Tasks for this exercise
A. Translate this sentence from the column on Mike Pence and the NRA into Spanish: "Sometimes, a gesture reveals much more than people realize."
B. Answer from the column on Mike Pence and the NRA:
(i) In which city was the NRA convention held?
(ii) Of which city is Pence called a native?
(iii) Which two words of the Second Amendment does the column say gun lovers ignore or skip over?
C. Write a continuation of the column on Mike Pence and the NRA, starting after its last sentence.
-- BEGIN Text --
John Krull: Mike Pence, the NRA and the boos

John Krull

Sometimes, a gesture reveals much more than people realize.

The kind folks gathered at the National Rifle Association convention in Indianapolis booed former Vice President Mike Pence when he stepped onto the stage to speak with them.

Video of the event made the booing seem like a wave of sound that washed over the Hoosier native like the tide rolling in. When a solo voice yelled out, perhaps sarcastically, “We love you, Mike,” Pence tried to salvage things by saying, possibly ironically, “I love you, too.”

It was a telling moment.

The people in the crowd at the gun lovers’ gathering didn’t boo the former vice president because they disagree with him about firearms and the lack of laws governing their purchase. They knew and know Pence, a Columbus native, toes the NRA line on gun laws like a trained service animal.

They booed the former vice president because he refused to betray his oath of office and the U.S. Constitution to help former President Donald Trump stay in power illegally. They booed Pence because he wouldn’t help his former boss steal a presidential election.

Think about that for a moment.

The people gathered at the NRA convention love to tell everyone about their abiding allegiance to the Constitution. They are absolutists, they say, when it comes to following America’s founding charter.

There was considerable reason to doubt their dedication before this moment.

For one thing, most of them seem to have read only one the Second Amendment, and their reading of that part is selective, to say the least. They ignore or skip over the words — “well-regulated” and “militia” — that suggest government has at least some authority to regulate firearms and the multibillion-dollar business that accompanies the manufacture and sale of these deadly instruments.

Even the late U.S. Supreme Court Justice Antonin Scalia, who was friendly to the gun lobby’s arguments in almost all other ways, said the Second Amendment wasn’t a blank check and government had the power, under the Constitution, to impose reasonable regulations on guns.

Nor have the courts agreed with the loony notion that the Constitution is a suicide pact and that the Second Amendment is the means of enforcing that by granting people the power to take up arms against their government. The Constitution does speak of that sort of behavior and uses a specific word to describe it.

That word is “treason.”

But those are facts.

In the gun lovers’ world, when fact collides with fantasy, fact always must surrender the right of way to fantasy.
-- END Text --
-- BEGIN Supplied records --
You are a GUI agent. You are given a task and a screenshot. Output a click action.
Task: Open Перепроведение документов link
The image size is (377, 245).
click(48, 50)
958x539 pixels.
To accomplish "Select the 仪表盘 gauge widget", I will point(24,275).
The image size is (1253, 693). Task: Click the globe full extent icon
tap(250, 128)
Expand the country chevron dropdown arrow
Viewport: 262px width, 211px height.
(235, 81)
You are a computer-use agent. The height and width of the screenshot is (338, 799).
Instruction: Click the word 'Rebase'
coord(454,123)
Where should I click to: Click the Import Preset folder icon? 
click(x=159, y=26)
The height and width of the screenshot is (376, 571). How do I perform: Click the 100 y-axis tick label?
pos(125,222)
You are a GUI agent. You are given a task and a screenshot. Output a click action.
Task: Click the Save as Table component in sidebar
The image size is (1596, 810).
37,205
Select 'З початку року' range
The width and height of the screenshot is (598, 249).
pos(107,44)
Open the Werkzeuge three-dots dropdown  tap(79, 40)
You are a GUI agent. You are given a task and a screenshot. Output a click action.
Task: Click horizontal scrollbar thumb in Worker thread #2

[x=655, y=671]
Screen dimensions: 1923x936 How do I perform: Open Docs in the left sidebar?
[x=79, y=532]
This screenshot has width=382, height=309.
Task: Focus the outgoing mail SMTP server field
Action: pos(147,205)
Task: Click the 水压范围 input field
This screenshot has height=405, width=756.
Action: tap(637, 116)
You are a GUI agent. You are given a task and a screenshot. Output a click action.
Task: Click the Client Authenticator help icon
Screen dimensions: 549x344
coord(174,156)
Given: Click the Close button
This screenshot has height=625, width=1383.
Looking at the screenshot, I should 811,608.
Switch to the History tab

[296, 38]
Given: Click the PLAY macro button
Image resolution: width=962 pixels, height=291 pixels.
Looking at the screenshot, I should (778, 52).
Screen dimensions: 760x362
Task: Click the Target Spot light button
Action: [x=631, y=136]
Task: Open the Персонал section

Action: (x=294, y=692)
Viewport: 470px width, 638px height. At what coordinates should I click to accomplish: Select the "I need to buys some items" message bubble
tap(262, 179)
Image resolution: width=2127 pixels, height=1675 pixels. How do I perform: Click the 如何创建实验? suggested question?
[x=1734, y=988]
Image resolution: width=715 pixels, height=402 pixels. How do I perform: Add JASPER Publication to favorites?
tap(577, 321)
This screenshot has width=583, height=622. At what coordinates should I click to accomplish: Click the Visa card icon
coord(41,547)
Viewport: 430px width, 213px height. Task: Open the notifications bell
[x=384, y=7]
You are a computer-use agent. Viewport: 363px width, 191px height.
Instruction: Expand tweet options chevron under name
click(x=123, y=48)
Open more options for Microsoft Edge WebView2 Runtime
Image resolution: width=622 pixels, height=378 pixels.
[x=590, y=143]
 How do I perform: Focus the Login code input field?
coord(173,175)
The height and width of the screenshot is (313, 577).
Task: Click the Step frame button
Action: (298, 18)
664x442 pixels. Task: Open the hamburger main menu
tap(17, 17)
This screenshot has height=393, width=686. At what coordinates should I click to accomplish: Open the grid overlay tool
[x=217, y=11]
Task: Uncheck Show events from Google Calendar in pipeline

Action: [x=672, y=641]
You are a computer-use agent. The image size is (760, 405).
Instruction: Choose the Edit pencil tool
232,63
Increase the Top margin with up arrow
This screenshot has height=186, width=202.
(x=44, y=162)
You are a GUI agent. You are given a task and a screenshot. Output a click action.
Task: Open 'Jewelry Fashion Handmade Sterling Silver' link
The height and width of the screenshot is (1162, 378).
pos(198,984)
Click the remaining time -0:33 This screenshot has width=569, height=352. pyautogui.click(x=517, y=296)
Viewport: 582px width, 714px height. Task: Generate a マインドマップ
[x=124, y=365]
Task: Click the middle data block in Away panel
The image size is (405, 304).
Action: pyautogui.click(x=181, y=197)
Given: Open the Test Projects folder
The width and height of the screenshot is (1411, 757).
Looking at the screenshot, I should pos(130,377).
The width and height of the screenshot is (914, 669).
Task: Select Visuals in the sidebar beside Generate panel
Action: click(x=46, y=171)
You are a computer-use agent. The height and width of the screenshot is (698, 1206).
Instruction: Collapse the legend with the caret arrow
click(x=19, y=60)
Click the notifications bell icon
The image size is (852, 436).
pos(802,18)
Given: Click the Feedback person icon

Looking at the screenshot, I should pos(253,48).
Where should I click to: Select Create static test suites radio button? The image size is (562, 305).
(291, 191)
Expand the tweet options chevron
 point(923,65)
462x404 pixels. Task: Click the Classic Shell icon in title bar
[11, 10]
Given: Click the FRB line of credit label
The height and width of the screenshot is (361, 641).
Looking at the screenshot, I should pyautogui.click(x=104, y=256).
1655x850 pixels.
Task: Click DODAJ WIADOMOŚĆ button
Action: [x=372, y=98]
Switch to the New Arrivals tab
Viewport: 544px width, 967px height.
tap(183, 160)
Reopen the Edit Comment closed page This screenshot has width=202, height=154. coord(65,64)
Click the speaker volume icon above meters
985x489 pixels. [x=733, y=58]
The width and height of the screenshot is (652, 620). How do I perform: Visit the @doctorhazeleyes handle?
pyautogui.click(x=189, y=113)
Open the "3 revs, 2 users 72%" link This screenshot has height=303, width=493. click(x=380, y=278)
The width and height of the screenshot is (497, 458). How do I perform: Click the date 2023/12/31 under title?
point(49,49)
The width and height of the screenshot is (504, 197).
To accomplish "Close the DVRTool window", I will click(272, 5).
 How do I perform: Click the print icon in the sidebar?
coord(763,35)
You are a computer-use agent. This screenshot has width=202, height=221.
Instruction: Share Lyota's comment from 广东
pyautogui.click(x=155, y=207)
-- END Supplied records --
Answers to each task
A. A veces, un gesto revela mucho más de lo que la gente cree.

B.
(i) Indianapolis
(ii) Columbus
(iii) "well-regulated" and "militia"

C.
That is why the members of the NRA crowd greeted Pence the way they did.

They don’t see the Constitution as it is — a complex document that carefully balances interests, rights and obligations so free people can govern themselves. The gun lobby devotees aren’t big on obligations of any kind. Their notion of freedom is that of an adolescent, long on personal autonomy and short on any sort of personal accountability.

For that reason, they could buy the argument Trump advanced that his vice president had the authority to set aside the 2020 presidential election results by himself.

Pence didn’t have that authority. If vice presidents did have it, every losing presidential administration in U.S. history would have exercised it.

But that’s not what those gathered at the NRA convention wanted and want to believe. They hunger for a self-proclaimed strongman to validate their every fanciful notion, so they were willing to swallow the Trumpian swill that the only reason the former president still isn’t in the White House is that Pence lacked nerve.

Just like they’re willing to believe our Constitution is a suicide pact.

Their booing of Mike Pence makes at least one thing clear.

The members of the NRA may be devoted to many things.

But the U.S. Constitution isn’t among those things.

John Krull is director of Franklin College’s Pulliam School of Journalism and publisher of TheStatehouseFile.com, a news website powered by Franklin College journalism students, where this commentary originally appeared. The opinions expressed by the author do not reflect the views of Franklin College. Send comments to [email protected].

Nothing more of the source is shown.